|Aedes albopictus and Aedes aegypti can transmit severe human diseases including dengue fever and yellow fever. When they are serious, these diseases can lead to human death and economic burden. Ae. albopictus has already spread from its origin Asia to many continents, including North America. In the United States, this species can be found in Alabama, but the
resistance status remains unknown. Part of my experiment analyzed the resistance status. Ae. albopictus from six locations in Alabama were tested and showed no significant resistance. Two main insecticide classes were used: organophosphates (OPs) and pyrethroids. For OPs, chlorpyrifos, malathion and fenitrothion were used. Malathion had the highest LC50 in these three insecticides ranging from 0.1ppm to 1.2ppm. The resistance status was similar between chlorpyrifos and fenitrothion ranging from 0.003ppm to 0.05ppm and from 0.01ppm to 0.1ppm respectively. For pyrethroids there were five insecticides used: deltamethrin, permethrin, resmethrin, etofenprox, and β-cyfluthrin. Resmethrin had a highest LC50 values ranging from 0.05ppm to 0.4ppm compared with other insecticides followed by permethrin ranging from 0.01ppm to 0.2ppm. In these eight insecticides chlorpyrifos has the highest efficacy while malathion has the last efficacy.

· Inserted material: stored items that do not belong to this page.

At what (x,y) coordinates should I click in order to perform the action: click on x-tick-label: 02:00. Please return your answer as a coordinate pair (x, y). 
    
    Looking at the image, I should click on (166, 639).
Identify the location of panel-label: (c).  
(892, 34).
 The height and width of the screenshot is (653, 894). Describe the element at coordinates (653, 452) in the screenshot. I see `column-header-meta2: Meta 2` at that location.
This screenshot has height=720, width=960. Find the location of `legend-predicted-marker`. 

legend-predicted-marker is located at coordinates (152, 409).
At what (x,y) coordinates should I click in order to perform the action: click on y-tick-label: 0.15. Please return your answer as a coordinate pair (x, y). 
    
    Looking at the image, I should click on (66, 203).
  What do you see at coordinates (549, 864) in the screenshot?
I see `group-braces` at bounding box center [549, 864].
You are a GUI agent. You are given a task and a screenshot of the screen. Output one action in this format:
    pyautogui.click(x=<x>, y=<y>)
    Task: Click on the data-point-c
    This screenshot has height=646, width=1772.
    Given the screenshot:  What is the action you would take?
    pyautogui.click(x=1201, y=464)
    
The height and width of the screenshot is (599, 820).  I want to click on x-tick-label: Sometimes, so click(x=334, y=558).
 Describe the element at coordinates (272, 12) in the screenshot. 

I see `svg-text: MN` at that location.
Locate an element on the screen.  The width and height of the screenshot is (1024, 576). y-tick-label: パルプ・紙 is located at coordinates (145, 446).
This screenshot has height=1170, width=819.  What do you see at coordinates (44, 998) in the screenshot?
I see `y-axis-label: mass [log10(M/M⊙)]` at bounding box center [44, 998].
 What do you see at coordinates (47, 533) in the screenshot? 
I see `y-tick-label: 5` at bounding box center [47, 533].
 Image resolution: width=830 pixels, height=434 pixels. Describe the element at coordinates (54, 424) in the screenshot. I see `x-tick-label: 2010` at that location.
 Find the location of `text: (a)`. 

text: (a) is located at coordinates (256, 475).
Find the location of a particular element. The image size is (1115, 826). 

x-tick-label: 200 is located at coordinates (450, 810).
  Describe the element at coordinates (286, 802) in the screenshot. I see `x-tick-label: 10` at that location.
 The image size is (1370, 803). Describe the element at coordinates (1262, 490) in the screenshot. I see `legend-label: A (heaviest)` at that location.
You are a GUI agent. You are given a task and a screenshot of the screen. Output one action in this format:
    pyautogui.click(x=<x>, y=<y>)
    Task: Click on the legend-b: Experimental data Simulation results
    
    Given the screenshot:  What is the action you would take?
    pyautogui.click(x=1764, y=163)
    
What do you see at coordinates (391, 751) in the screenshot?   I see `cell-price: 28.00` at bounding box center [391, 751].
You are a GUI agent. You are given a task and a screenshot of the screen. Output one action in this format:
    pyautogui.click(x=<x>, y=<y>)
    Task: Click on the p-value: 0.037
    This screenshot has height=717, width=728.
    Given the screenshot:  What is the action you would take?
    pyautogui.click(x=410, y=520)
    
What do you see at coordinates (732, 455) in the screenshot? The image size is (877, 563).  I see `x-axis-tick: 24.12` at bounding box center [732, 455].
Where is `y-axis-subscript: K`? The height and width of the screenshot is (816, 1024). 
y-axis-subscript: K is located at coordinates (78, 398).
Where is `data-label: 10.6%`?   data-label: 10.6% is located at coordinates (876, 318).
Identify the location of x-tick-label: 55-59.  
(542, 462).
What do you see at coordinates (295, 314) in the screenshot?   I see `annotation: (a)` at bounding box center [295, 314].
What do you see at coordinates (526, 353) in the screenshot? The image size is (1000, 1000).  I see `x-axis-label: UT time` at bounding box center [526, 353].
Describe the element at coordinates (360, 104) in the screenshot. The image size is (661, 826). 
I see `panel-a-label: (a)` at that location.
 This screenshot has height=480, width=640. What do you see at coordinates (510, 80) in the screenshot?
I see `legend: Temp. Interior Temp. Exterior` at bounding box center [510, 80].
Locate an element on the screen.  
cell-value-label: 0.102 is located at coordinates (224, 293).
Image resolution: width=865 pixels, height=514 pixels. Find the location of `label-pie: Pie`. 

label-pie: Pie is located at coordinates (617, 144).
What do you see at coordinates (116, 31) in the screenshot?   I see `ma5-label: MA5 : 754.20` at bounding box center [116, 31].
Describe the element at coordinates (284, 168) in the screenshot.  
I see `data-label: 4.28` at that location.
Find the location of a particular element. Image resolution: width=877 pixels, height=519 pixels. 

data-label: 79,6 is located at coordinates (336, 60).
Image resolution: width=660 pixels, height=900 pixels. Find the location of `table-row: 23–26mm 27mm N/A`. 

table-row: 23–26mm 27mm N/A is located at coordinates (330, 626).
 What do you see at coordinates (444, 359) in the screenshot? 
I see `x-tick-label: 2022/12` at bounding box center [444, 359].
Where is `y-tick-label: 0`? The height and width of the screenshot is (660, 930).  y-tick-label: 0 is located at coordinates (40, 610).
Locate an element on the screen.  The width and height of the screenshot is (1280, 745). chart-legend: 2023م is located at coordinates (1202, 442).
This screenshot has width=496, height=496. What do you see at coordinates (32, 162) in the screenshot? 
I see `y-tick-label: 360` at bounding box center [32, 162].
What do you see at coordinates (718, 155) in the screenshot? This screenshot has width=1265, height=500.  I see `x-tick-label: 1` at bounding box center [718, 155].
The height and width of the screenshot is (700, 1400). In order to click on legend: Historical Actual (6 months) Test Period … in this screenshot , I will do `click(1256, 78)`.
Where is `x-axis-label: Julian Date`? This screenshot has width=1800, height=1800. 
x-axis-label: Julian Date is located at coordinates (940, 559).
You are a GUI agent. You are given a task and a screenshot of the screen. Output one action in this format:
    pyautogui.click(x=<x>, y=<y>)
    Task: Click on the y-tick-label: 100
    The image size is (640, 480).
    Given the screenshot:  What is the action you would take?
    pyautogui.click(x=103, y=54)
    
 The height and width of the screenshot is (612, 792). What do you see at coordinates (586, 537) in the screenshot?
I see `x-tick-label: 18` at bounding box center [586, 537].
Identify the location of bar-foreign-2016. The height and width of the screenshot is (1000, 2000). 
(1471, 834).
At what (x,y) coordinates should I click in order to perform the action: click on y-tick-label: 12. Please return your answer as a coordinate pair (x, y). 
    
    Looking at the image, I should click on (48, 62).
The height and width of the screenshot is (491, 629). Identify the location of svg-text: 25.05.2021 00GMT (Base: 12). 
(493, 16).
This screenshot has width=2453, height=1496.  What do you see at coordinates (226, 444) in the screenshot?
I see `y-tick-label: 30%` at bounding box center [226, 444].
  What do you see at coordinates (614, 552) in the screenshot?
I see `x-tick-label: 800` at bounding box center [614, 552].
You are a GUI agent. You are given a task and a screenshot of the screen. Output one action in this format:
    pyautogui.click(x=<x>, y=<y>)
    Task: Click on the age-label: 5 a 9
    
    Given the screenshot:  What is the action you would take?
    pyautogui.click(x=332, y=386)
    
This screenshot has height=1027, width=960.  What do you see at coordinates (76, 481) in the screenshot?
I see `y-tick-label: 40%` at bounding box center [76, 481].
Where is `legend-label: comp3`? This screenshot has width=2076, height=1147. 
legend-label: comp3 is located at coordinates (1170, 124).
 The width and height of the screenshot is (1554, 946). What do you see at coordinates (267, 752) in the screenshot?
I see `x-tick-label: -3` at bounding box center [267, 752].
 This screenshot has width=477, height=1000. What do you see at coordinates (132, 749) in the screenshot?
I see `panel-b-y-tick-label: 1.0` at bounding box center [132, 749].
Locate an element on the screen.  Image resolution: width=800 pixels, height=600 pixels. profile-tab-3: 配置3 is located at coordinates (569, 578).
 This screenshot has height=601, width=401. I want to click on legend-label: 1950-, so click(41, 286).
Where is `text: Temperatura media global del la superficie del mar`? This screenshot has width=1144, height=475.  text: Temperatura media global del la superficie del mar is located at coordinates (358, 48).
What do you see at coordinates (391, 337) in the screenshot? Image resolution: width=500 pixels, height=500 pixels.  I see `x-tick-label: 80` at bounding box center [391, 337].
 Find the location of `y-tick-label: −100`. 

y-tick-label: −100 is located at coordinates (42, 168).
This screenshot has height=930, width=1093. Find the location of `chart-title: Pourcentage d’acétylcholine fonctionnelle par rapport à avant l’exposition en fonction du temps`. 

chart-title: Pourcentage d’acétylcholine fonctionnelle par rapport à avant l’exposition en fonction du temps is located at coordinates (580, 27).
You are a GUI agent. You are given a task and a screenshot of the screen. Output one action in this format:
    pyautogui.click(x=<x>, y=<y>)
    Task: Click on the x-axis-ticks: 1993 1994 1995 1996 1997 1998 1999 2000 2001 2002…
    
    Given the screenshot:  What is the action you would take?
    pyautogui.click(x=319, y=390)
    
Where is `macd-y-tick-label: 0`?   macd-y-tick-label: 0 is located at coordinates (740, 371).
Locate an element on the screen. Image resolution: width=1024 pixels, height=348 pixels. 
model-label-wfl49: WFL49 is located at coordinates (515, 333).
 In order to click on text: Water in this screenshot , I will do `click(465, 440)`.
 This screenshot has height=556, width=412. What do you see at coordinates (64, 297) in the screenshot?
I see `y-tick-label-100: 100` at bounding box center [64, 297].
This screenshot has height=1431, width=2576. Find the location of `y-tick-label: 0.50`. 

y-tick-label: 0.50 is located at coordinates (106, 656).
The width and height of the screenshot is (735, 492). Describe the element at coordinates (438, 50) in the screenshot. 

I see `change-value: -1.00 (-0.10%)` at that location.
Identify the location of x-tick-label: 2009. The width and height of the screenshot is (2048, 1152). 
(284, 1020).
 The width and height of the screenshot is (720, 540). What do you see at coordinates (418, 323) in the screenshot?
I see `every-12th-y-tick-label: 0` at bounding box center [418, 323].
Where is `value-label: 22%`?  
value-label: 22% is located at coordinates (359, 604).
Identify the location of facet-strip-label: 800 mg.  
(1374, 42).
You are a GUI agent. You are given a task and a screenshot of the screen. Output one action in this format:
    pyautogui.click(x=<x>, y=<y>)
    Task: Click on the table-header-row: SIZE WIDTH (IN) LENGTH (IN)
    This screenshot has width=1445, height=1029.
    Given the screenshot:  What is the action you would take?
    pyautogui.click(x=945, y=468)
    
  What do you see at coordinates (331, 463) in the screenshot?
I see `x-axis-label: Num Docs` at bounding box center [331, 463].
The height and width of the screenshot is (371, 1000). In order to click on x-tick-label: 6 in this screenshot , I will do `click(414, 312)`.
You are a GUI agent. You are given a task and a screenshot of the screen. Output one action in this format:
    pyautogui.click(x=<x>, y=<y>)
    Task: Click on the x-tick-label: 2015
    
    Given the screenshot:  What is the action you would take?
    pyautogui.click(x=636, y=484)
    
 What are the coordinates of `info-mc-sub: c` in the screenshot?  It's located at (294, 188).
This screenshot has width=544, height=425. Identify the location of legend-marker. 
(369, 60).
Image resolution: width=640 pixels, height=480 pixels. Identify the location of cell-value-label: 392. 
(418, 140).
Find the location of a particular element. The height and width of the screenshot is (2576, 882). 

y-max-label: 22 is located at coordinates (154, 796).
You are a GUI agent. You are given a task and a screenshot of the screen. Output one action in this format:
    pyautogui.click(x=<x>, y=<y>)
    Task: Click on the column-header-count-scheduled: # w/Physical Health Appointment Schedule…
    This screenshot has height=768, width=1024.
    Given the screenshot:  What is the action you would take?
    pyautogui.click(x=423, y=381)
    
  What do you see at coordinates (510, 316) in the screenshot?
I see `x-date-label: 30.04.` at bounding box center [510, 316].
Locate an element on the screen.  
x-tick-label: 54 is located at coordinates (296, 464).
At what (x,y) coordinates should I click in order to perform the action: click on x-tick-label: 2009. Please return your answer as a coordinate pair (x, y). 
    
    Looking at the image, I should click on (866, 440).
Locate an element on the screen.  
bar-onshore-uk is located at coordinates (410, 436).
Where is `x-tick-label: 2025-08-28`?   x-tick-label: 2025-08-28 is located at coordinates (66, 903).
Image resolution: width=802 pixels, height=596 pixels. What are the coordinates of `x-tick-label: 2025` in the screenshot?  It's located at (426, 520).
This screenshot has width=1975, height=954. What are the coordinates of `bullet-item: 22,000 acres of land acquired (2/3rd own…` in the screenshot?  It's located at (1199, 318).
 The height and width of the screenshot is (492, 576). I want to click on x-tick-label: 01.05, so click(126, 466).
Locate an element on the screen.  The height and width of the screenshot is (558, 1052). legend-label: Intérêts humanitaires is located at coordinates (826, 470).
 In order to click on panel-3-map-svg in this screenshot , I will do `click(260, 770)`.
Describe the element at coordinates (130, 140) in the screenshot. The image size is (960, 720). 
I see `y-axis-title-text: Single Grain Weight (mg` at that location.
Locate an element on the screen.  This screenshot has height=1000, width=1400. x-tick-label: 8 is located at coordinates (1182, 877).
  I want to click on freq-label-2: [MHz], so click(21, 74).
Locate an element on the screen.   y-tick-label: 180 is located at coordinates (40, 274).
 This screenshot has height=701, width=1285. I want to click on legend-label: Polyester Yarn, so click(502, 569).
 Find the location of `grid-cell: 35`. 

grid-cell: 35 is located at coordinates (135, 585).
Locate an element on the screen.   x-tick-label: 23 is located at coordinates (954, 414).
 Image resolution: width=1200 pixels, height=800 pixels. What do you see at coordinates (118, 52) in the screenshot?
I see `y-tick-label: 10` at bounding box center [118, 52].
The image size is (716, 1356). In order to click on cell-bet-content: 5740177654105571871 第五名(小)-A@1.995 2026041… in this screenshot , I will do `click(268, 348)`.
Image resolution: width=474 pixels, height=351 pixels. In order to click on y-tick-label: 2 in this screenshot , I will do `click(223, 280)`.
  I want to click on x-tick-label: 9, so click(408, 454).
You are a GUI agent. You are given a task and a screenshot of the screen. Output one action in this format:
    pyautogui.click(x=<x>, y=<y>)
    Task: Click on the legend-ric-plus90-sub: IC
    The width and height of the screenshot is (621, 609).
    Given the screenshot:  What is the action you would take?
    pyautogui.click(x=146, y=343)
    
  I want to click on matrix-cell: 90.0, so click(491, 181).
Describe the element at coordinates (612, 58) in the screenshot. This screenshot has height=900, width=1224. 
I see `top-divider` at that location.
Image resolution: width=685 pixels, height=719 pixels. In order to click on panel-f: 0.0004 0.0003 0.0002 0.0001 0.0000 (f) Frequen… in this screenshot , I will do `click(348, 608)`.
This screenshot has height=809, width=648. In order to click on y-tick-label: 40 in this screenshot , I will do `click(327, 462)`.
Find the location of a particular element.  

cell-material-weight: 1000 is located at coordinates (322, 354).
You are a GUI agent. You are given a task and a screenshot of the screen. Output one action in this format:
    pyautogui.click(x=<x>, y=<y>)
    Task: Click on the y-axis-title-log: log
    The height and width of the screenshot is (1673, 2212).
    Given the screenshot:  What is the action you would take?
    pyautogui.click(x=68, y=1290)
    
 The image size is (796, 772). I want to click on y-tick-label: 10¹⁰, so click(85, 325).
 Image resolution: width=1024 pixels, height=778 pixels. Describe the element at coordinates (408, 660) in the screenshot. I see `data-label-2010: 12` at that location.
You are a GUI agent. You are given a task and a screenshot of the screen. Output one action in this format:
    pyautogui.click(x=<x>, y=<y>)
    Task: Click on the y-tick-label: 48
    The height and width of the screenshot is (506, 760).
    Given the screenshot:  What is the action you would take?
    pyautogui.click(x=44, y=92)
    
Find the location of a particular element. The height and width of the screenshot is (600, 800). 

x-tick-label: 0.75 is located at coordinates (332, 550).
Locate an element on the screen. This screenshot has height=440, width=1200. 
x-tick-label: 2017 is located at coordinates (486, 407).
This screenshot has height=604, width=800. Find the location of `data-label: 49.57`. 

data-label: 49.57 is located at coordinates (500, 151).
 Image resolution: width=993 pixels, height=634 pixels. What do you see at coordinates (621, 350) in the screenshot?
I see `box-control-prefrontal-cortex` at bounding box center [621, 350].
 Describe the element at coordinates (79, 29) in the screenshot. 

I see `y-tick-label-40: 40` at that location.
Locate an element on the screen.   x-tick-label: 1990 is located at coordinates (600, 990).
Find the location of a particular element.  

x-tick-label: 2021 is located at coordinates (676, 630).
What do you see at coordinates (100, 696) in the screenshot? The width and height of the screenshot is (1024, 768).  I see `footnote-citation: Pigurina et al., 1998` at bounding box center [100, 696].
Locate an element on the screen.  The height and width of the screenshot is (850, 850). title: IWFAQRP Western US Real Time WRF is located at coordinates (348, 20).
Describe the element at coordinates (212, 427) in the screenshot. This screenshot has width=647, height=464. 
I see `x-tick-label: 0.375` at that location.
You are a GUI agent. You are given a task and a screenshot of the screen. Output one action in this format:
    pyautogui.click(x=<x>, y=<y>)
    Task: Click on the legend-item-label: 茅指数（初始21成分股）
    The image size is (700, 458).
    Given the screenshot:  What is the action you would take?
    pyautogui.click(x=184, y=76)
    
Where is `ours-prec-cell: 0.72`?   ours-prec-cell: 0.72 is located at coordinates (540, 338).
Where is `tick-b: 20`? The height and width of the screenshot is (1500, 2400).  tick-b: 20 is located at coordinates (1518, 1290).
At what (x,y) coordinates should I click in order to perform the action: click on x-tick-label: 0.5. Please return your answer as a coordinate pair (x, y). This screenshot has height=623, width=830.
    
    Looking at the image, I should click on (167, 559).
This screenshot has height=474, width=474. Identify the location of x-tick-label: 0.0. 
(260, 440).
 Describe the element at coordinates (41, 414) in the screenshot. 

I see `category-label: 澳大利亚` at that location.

Another part of my experiment was to test the resistance status of field Ae. aegypti in Florida and make comparison with susceptible (S-Lab) and resistant laboratory strains (PR). The result showed that field strains developed resistance to etofenprox, with a resistance ratio of 1400, permethrin had a ratio of 24, and malathion had a ratio of 11. Field strains developed high tolerance to β-cyfluthrin and chlorpyrifos with resistance ratios reaching 9.7 and 7.6. This strain was still
susceptible to fenitrothion with resistance ratio of 0.3. Based on these results, Ae. aegypti in Florida has developed resistance and high tolerance to some insecticides.
Cytochrome P450 genes are important in insecticide resistance. In this experiment the genes CYP4H30 and CYP6CB1 were chosen to analyze their expression level. For CYP4H30, there was no difference among AeFl, susceptible S-Lab, and resistant PR strains. But the expression level in AeFl and resistant PR strains were upregulated in CYP6CB1. The expression ratio of AeFl was 5.6 and that of PR strain was 33.3 compared to susceptible S-Lab strain.